FIMP

sexta-feira, 9 de maio de 2014

Miguel Najdorf - Zurich 1953

Miguel Najdorf - Zurich 1953




Com cinco anos aprendi a jogar xadrez, com dez anos ganhei a minha primeira partida, com dezoito perdi um torneio de clube logo na primeira rodada e fiquei muito decepcionado com aquilo.



Foi exatamente nessa altura que recebi lá no Rio a visita do meu tio Lincoln Lucena, a pessoa que me ensinou a jogar xadrez, ou pelo menos mexer as peças. Meu tio é mestre no xadrez e só sua presença intimida qualquer um.  Barba grande, cabelo desgrenhado, óculos de massa, olhos penetrantes e uma postura confiante de quem sabe que é muito inteligente e carismático. Ele tinha acabado de voltar da Argentina, onde tinha ido comemorar os oitenta anos do seu amigo pessoal Dom Miguel Najdorf.


Estava encantado com Dom Miguel e as lições de xadrez que aprendeu com o Grande Mestre. Dava para ver nos olhos, brilhavam, era paixão, fogo. Meu tio e o xadrez sempre caminharam juntos não através do amor e ódio, mas através da loucura da paixão, e por isso ele era um influenciador impetuoso. A sua excitação incomum, trazia um superlativo fantasioso da realidade do xadrez que poucos ficavam indiferentes. Naquele dia trazia na mão um exemplar de Zurich 1953, assinado com dedicatória e tudo do argentino. Vendo-me desmotivado, resolveu presentear-me com o livro, mas não o autografado, em espanhol, mas sim a versão traduzida para o inglês, que era dele e tinha na mala. O melhor influenciador para a leitura de um livro vem de alguém apaixonado, que exala uma emoção intensa convincente, um entusiasmo e um desejo de que o outro leia aquilo rapidamente e se apaixone também.
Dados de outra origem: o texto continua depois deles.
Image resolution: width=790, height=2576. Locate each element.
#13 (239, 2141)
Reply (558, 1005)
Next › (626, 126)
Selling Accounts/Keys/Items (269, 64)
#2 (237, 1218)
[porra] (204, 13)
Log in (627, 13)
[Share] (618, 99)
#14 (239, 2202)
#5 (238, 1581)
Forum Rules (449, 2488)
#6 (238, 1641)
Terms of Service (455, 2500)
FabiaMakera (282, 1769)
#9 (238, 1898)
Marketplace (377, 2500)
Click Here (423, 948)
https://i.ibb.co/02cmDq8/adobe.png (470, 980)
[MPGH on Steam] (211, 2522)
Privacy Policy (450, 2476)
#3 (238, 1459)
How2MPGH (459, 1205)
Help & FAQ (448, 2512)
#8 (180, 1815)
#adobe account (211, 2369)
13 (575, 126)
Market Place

Sam Reshevsky , Paul Keres , David Bronstein , Tigran Petrosian , Efim Geller , Alexander Kotov , Mark Taimanov , Yuri Averbakh , Isaac Boleslavsky , László Szabó , Svetozar Gligoric , Max Euwe , Gideon Ståhlberg , e o próprio Najdorf combateram em 1953 Zurique naquele que é considerado o mais espetacular torneio de xadrez de todos os tempos. Dom Miguel escreveu sobre isso. Enquanto jogava escrevia, enquanto escrevia jogava, com eloquência e erudição, nos dois lados da barricada, era o participante direto de um acontecimento histórico. Dom Miguel Najdorf, com este livro, tornou-se o meu Grande Mestre da literatura.



O livro não só resgatou o meu amor pelo xadrez, como também me influenciou a imaginar a literatura fora do contexto linear que estamos habituados. Uma jogada, um comentário! Não é assim a nossa vida diária?